Se io sono riuscita a lasciarmi andare, è stato proprio grazie al fatto che ho avuto l’opportunità di legare con tutti, dagli studenti agli insegnanti, l’ambiente in classe era molto più disteso, si rideva, si scherzava e il gruppo classe era veramente compatto. Le stesse attività extra scolastiche, sono organizzate dalla scuola, e ciò rappresentava un ulteriore punto di incontro. Spesso ci si trovava il pomeriggio a scuola ad organizzare le coreografie, o a fare il tifo per la squadra di calcio della scuola, che giocava contro squadre di altri istituti.

La cosa che ho imparato ad apprezzare di più nelle persone del posto, è proprio quella che all’inizio mi dava più fastidio: quella che all’inizio consideravo “sfacciataggine” e che poi ho capito che non era atro che spontaneità, ciò che ha permesso che tra noi si creassero dei legami così forti e sinceri!
Un episodio che ricordo e che ancora mi fa sorridere è il giorno del mio compleanno. La sera i miei amici mi hanno fatto una festa a sorpresa, ero davvero emozionata!

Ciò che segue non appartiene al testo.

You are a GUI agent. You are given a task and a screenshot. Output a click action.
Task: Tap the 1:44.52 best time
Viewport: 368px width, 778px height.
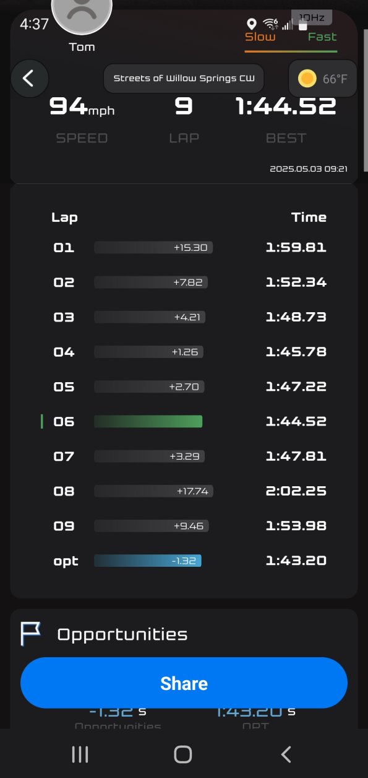[286, 107]
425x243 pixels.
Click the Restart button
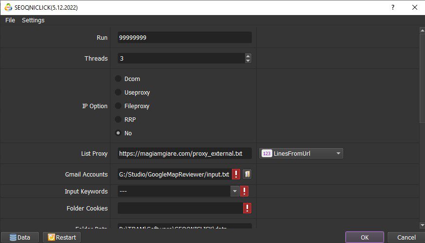pos(62,237)
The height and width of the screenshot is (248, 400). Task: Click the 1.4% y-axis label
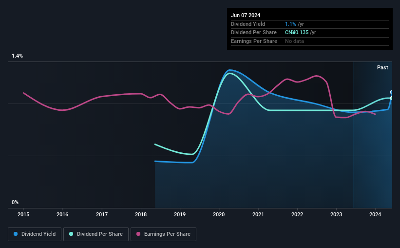click(18, 56)
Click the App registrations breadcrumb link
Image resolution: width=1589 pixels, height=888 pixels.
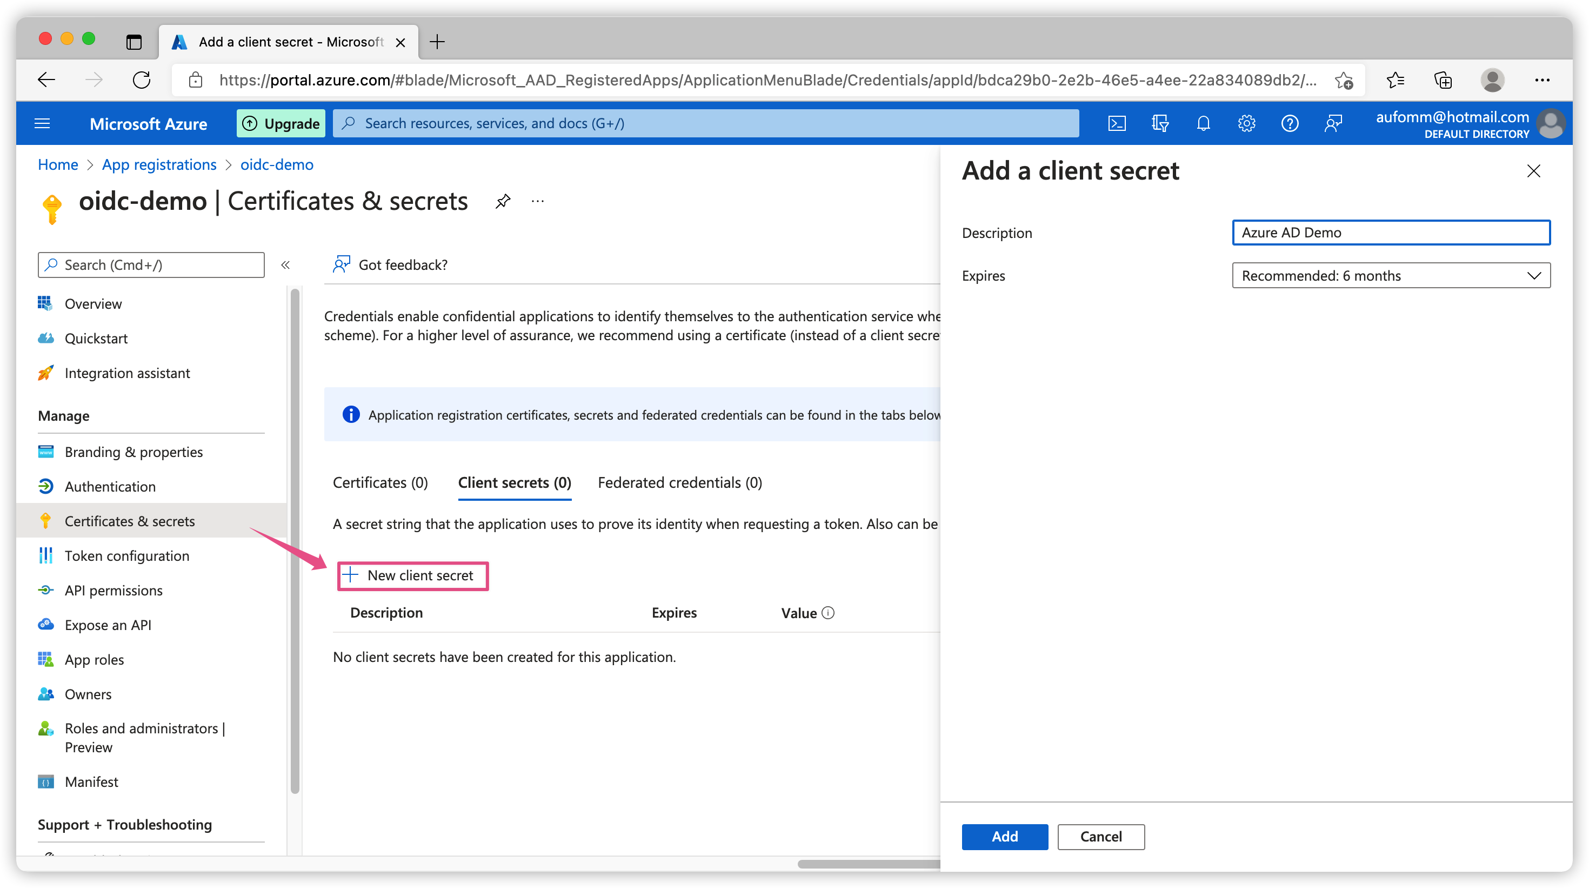159,165
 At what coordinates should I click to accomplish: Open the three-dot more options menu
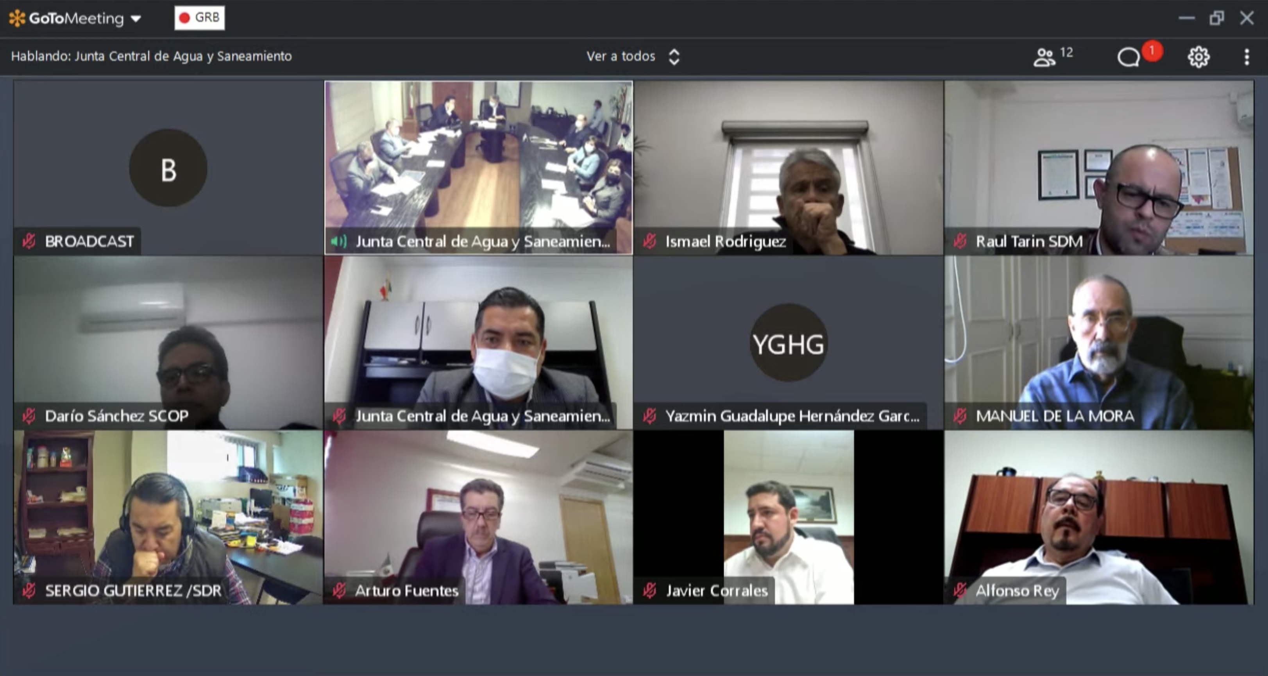1246,57
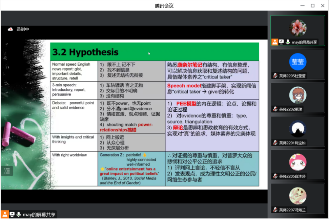Select the Totoro avatar of 英师2201利宝如
The height and width of the screenshot is (219, 329).
pos(297,129)
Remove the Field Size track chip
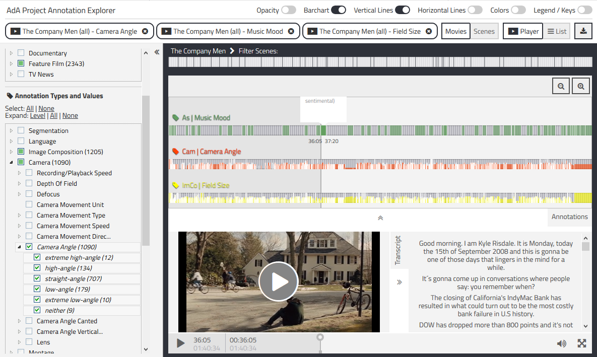The height and width of the screenshot is (357, 597). (x=429, y=31)
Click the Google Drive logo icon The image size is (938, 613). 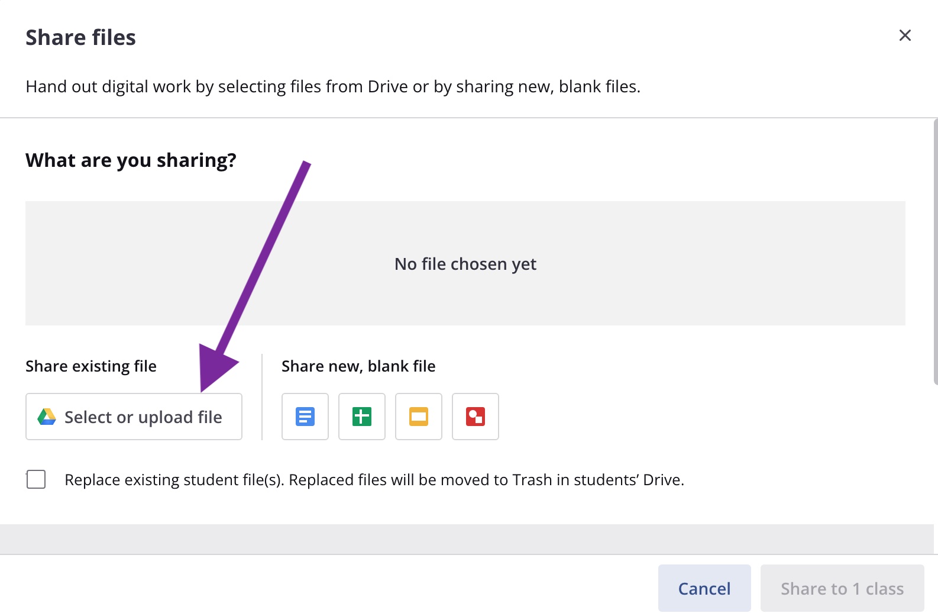[47, 417]
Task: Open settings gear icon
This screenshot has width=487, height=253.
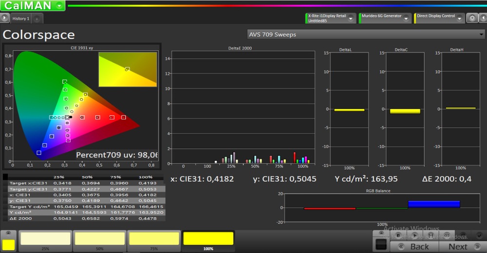Action: click(471, 18)
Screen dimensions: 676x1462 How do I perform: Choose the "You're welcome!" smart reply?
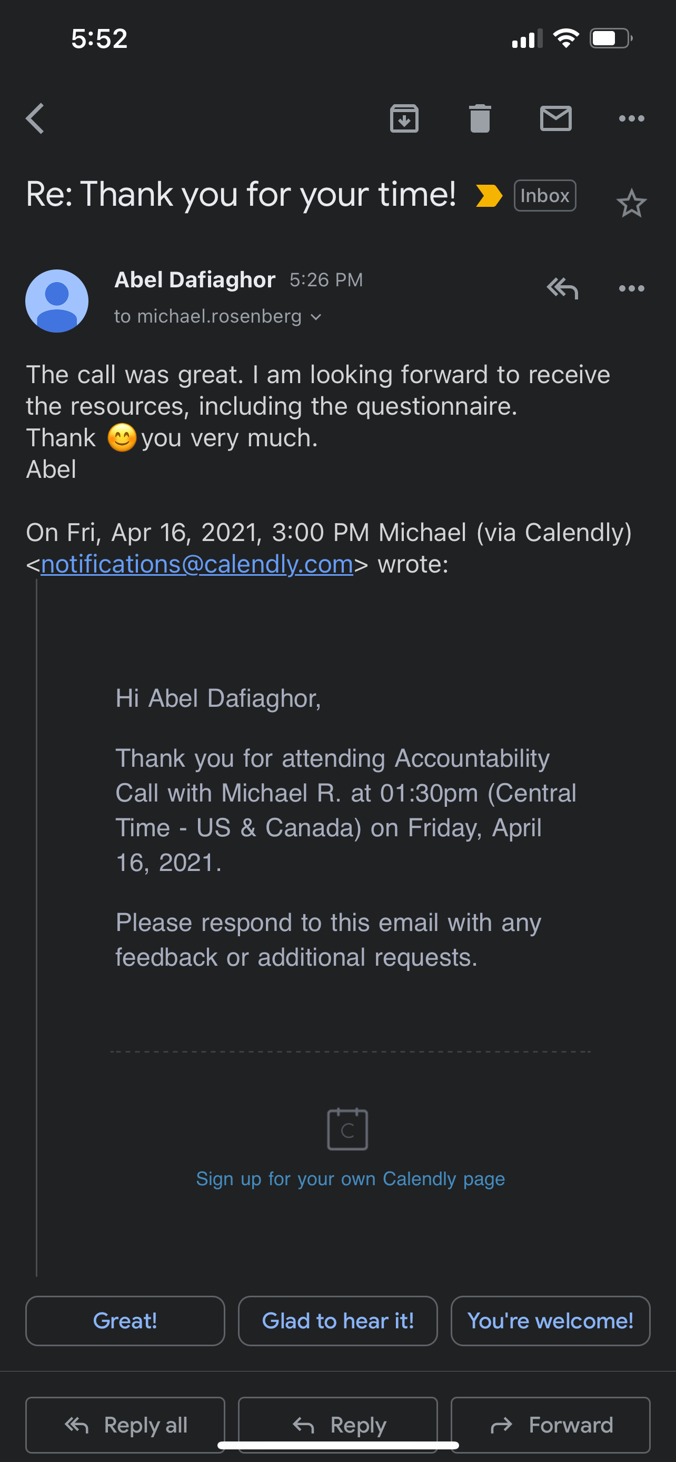(x=550, y=1321)
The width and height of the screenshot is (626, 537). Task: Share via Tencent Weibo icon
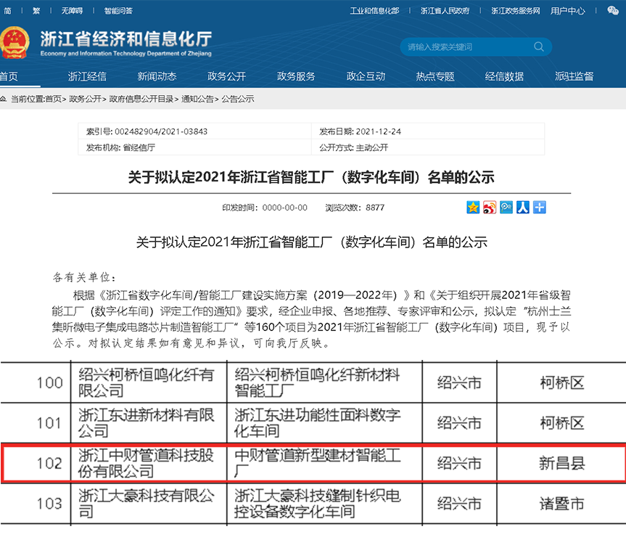pyautogui.click(x=506, y=208)
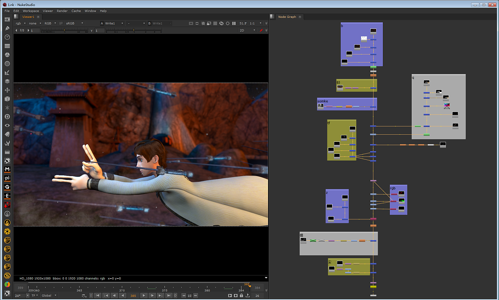Toggle the IP input process button

[61, 23]
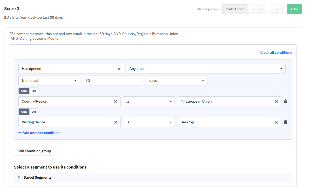
Task: Click the '30' days input field
Action: tap(113, 80)
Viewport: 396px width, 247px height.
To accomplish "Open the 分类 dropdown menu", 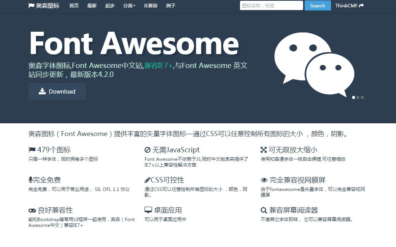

E quella sera me ne hanno combinate di tutti i colori!!
In Honduras è tradizione far mordere l’angolo della torta, che solitamente è rettangolare, al festeggiato, e quando stai per addentarla, ti “spatasciano” dentro la faccia! Ma io essendo informata sono riuscita a evitarlo, allora i miei compagni hanno voluto farmela pagare…
Siamo usciti in giardino e ad un certo punto mi sento schiacciare in testa qualcosa di molliccio, mi hanno rotto in testa un uovo! e poi non è finita… hanno cominciato con “il lancio della farina”!!mi hanno impanata per bene insomma!da lì è cominciata la “battaglia”…alla fine della serata eravamo tutti bianchi dalla testa ai piedi!!!ho riso tantissimo e sono stata davvero bene!e la cosa più bella è stata che mi hanno scritto due biglietti con le nostre foto e tutte le loro firme e frasi di auguri…niente regali, eppure è stato il compleanno più bello che io abbia mai passato…i regali erano l’ultima cosa a cui avrei potuto pensare in quel momento!

Una volta tornata in Italia ho avuto un periodo di “trauma da rientro”. Per un attimo ero tornata ad essere la ragazzina insicura e impacciata. Ma poi piano piano sono riuscita a riscoprire la Silvia che ero stata in Honduras: mi sentivo molto più sicura di me e non davo più peso ai commenti e alle opinioni della gente… ero me stessa e stavo davvero bene!mi sentivo sicura e stavo in mezzo alla gente con molta più facilità. Inoltre fermarsi a riflettere sull’esperienza vissuta aiuta a maturare e a crescere, so che sembrano frasi fatte, ma è quello che io ho vissuto.